To hear the mainstream news media tell it, the only issue really in play in the 2008 Presidential election is the war in Iraq.
And, lest the voting public forget, the media are quick to report each casualty, mishap, and difficulty in Baghdad as mounting evidence for an immediate and unqualified U.S. troop withdrawal.
What you’re not hearing about is an issue that is likely to have a decisive impact on the Presidential race: abortion.
That’s right—the issue the media hate to talk about is still important to a vast number of voters. And, for a majority of those for whom abortion is the top issue, a pro-life candidate is the only acceptable choice.
By and large, the Republican candidates for President—with the notable exception of former New York City mayor Rudy Giuliani—oppose legal abortion. In sharp contrast, the Democratic Party’s crop of candidates trumpet a radical pro-abortion viewpoint which is opposed by a majority of the American public.
The major media would like you to believe that abortion does not matter in this Presidential election cycle—but the fact is, it may matter more today than ever before.That’s because the next President could appoint the U.S. Supreme Court justice who could tip the balance against Roe v. Wade, the tragic High Court decision which has killed more than 47 million young Americans and left a number of mothers physically and emotionally scarred.

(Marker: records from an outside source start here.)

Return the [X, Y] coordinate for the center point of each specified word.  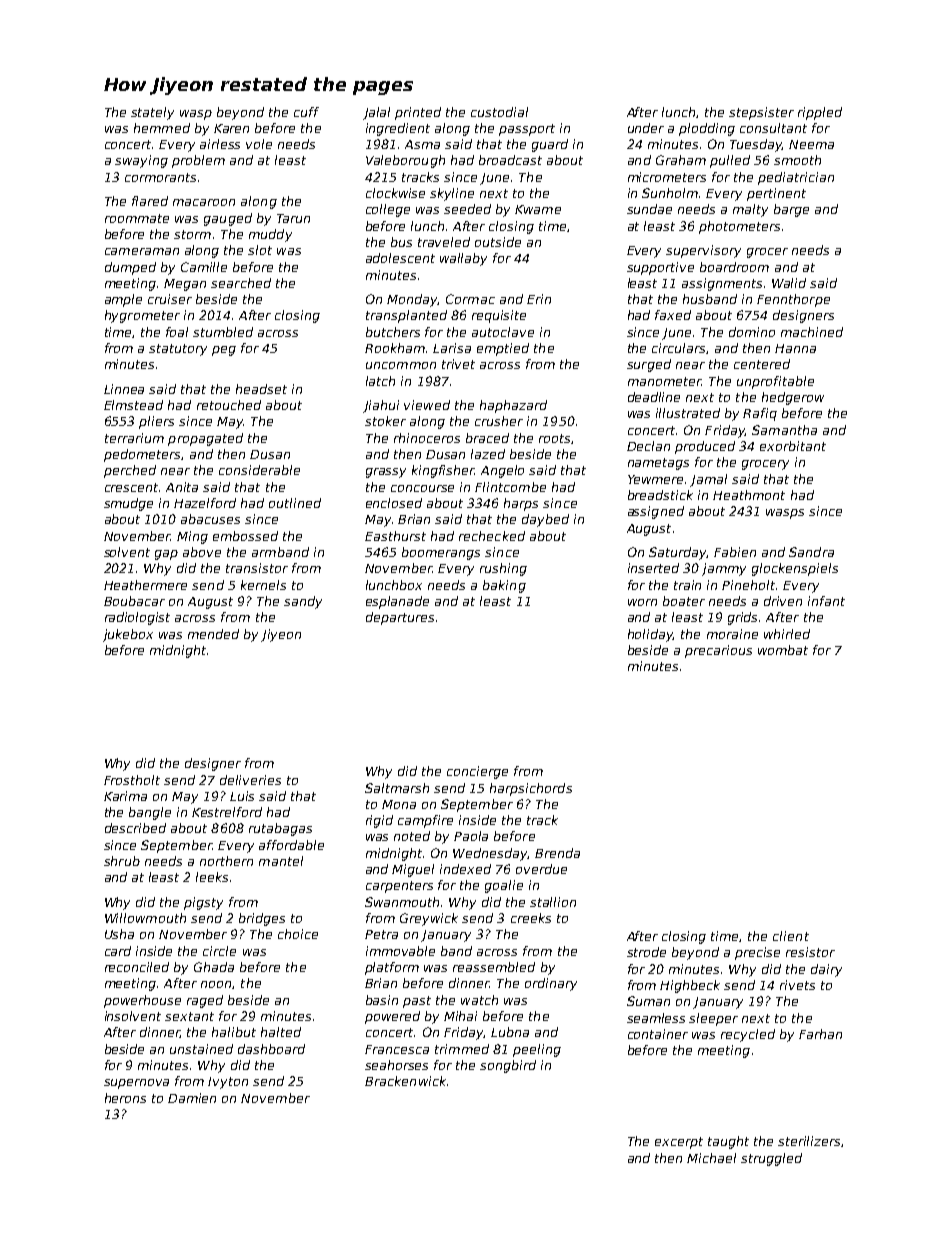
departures [400, 618]
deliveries [250, 780]
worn [642, 602]
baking [504, 586]
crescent [131, 487]
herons [125, 1098]
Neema [811, 144]
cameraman [142, 251]
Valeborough [405, 161]
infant [826, 601]
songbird [508, 1066]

I often find it curious that the nightly news reports a day-by-day count of fatalities in Iraq, yet completely ignores the millions of children killed by abortion. Say what you will about the Iraq war—in terms of a death count, when compared to America’s war against the unborn, it doesn’t even come close.
And yet, curiously enough, though publicity about abortion is sparse, it continues to be a key political issue for a number of Americans. I would argue that that is, in fact, good news. It means that many Americans are not satisfied to think about what the media tells them to think about. Rather, they’re independent-minded enough to see through the media bias and recognize the fact that abortion represents a devastating American tragedy that has sapped our strength and undermined our greatness.
Pundits may claim that the unborn child is simply a clump of cells, but many Americans have seen the evidence with their own eyes of the humanity of the unborn child, thanks to the development of Ultrasound. They know it’s a baby in the sonogram—even if a news anchor making a multi-million-dollar salary cannot recognize that fact.
My prediction for ’08 is that, as it has in other Presidential campaign years, abortion will continue to be a significant election issue.
And the candidate who espouses the pro-life side will win the White House, no matter how hard some members of the media work to push the vote count in favor of the pro-abortion candidate. Pro-lifers are simply more committed to an electoral victory than those who support the destruction of the most vulnerable members of our society. Virtue is, in the end, more likely to achieve victory than vice is.